Joubert Ein Zuhause in Afrika


1. Auflage 2022
ISBN: 978-3-96362-828-3
Verlag: Francke-Buch
Format: EPUB
Kopierschutz: 6 - ePub Watermark

E-Book, Deutsch, 432 Seiten, Format (B × H): 135 mm x 215 mm

ISBN: 978-3-96362-828-3
Verlag: Francke-Buch
Format: EPUB
Kopierschutz: 6 - ePub Watermark



London, 1940: Wie viele andere Londoner Kinder wird Charles von seinen Eltern zu Verwandten aufs Land geschickt. Dort ist er vor den feindlichen Bomben sicher. Beim Abschied ahnt er nicht, dass die Zeit bei seiner hochbetagten Tante die glücklichste seines bisherigen Lebens sein wird. Doch was soll aus ihm werden, als die Tante immer gebrechlicher wird?

Berlin, 1940: Oswald von Stein ist von der Überlegenheit der Deutschen überzeugt und zieht begeistert in den Krieg an die Ostfront. Bis zuletzt hält er an seiner nationalsozialistischen Gesinnung fest und ist bereit, für Volk und Vaterland Opfer zu bringen.

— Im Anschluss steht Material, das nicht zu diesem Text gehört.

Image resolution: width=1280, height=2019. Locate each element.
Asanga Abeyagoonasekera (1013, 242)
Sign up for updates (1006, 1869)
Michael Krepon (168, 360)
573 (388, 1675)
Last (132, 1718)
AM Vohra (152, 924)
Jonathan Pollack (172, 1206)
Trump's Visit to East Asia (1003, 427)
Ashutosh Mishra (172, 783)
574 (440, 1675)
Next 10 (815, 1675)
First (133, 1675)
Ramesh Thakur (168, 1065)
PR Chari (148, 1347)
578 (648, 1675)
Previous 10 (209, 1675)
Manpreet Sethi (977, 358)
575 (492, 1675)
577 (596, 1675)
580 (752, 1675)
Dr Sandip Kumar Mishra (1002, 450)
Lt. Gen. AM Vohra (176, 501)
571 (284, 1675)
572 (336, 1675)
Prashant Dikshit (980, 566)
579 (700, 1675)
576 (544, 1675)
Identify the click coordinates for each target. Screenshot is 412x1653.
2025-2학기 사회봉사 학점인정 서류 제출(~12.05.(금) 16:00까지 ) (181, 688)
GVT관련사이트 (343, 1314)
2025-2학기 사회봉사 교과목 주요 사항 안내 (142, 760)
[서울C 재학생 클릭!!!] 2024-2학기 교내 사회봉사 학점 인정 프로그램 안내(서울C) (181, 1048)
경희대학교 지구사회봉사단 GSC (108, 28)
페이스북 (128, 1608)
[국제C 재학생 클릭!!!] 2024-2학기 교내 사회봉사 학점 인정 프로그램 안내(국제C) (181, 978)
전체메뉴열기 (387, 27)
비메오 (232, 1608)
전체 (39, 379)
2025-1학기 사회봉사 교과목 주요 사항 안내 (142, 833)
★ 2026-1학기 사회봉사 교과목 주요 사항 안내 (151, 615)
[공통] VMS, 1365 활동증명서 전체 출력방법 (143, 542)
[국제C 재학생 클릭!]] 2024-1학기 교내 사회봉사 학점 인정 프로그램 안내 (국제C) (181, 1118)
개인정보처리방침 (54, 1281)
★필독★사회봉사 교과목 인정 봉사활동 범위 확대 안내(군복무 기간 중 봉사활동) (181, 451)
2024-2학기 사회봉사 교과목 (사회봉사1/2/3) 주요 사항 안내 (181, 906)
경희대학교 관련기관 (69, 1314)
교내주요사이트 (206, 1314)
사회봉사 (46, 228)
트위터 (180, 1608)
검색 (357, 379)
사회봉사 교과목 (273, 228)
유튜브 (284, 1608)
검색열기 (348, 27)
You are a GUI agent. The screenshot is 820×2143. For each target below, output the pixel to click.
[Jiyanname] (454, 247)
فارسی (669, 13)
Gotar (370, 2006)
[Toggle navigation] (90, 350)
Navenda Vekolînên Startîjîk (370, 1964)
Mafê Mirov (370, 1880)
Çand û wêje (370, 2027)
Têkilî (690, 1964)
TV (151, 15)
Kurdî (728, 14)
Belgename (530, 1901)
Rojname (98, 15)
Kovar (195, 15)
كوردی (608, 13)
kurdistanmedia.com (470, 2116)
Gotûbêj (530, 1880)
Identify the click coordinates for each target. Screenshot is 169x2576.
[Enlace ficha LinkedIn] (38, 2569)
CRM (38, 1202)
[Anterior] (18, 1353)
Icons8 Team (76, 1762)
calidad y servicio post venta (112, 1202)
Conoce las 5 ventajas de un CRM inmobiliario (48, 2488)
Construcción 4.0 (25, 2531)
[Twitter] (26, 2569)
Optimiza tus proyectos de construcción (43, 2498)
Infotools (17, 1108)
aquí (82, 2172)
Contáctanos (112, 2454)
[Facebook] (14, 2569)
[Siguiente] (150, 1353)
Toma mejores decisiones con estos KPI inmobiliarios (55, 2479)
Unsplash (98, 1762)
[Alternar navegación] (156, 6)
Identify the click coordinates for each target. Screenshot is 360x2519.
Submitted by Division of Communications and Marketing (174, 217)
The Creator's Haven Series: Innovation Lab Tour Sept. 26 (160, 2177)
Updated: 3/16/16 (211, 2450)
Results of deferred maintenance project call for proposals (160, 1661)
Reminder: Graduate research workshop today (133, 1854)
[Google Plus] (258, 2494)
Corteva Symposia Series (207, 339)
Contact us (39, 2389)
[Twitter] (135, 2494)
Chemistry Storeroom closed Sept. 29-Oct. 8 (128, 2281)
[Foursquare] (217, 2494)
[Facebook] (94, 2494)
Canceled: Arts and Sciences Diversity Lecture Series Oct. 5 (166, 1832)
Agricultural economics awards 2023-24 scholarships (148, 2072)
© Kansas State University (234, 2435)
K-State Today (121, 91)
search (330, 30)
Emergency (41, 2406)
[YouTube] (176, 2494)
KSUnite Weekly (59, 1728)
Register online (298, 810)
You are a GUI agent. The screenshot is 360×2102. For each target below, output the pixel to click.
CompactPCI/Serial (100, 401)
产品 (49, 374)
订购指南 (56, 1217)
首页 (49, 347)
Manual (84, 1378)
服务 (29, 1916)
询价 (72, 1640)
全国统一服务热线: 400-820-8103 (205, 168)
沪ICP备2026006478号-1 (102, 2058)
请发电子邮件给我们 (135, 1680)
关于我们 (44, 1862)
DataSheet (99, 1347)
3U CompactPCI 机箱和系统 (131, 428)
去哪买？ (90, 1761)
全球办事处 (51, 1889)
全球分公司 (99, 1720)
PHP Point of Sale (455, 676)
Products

Beide, der inzwischen verwaiste dreizehnjährige Charles und der ehemalige deutsche Major müssen nach dem Krieg wieder ganz von vorn beginnen. Wird es diesen zwei so unterschiedlichen Menschen gelingen, sich im fernen Südafrika eine neue Existenz aufzubauen? Zum Glück gibt es da noch Mentje und die zurückgezogen lebende Miempie. Werden diese beiden einen Zugang zum Herzen von Charles und Oswald finden?

Der Leser nimmt die Perspektive eines unschuldigen Kindes und die eines verblendeten Majors ein und schwankt zwischen Mitgefühl und Widerwille, Betroffenheit und blankem Entsetzen. Großartige Erzählkunst.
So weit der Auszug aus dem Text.